Diana opened up about her intense unhappiness and feelings of depression that led to her attempts to take her own life.
The revelations – condemned by many as sensationalist – were so damaging for the royals’ public image that many book shops and supermarkets banned it, totally unaware that Diana was the main source behind the work.
More than a decade later, the princess’s former butler, Paul Burrell, who previously worked as a footman for the Queen, scandalised the palace with his memoir, A Royal Duty, in 2003.
Prince William and Prince Harry called it a ‘cold and overt betrayal’ of their late mother, with the book including a baseless claim that Charles had an affair with nanny Tiggy Legge-Bourke.
More recently, two of the late Queen’s cousins, Margaret Rhodes and the Duke of Kent, have gotten in on the act with their own rather less inflammatory books.
Stephen Barry, who was valet to the Charles for 12 years, released his memoir in 1983, before publishing another book two years later.

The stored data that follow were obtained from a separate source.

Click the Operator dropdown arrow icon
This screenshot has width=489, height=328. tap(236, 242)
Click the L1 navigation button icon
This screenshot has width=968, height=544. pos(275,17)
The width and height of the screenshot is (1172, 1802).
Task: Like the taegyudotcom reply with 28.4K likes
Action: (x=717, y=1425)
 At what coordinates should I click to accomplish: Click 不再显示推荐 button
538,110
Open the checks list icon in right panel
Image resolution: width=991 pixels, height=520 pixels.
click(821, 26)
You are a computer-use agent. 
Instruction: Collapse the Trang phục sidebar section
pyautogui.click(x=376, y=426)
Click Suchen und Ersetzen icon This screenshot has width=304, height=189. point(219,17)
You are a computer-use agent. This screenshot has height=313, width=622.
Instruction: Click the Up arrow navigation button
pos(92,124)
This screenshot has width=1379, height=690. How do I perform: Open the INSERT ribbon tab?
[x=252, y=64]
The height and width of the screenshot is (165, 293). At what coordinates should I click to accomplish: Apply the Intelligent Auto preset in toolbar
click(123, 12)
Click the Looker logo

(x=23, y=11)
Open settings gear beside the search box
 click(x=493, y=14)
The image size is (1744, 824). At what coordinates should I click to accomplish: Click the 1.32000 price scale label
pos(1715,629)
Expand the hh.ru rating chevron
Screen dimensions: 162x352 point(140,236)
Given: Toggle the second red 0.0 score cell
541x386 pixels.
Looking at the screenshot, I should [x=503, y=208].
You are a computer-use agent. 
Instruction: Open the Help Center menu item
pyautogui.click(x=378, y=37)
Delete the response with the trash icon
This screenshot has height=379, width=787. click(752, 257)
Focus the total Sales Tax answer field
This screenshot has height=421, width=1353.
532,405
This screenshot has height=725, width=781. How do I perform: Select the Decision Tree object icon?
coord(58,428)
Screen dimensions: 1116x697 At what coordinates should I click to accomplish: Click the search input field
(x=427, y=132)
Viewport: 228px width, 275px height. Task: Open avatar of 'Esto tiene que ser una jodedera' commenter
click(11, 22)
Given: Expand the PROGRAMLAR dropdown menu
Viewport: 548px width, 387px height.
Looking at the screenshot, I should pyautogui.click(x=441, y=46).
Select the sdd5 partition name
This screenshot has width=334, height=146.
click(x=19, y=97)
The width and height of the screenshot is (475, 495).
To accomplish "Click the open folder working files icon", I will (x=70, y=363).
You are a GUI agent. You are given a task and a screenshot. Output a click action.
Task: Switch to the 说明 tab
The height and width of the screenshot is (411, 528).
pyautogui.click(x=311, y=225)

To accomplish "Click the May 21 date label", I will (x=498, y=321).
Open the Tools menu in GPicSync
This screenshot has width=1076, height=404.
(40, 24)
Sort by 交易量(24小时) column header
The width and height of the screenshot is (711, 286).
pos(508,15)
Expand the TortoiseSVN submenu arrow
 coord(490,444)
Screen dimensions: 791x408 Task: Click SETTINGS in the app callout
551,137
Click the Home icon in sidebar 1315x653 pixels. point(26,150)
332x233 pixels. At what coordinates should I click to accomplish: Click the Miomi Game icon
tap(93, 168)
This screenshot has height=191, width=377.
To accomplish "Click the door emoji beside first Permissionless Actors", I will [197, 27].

He had left royal service shortly after the King’s marriage to Princess Diana in 1981.
Barry, who died of AIDS in 1986, infuriated the palace with his works, which never found a British publisher and were only released in the United States.
And former royal housekeeper Wendy Berry published her own account of Charles and Diana’s married life ‘before the breakup’.
Among the revelations in The Housekeeper’s Diary was detail on how particular King Charles was when it came to boiled eggs: they had to be boiled for exactly three minutes.
Princess Elizabeth and Margaret’s squabbles over hats
But it was Crawford who first entertained the British public – and infuriated the royal household – with her book.
She took up her post in the early 1930s, when Elizabeth and Margaret’s father the Duke of York – the future King George VI – had no inkling that he would become the monarch.
For the next 17 years, she shepherded the young princesses through their early lives, collecting anecdotes as she went.
Her book recounted the moment she first met six-year-old Princess Elizabeth, who was sitting up in bed and using two dressing gown cords attached to her bedposts to pretend to drive her horses.
Later, she was the one who first told Elizabeth – then known as Lilibet – and Margaret that their father had unexpectedly become the King.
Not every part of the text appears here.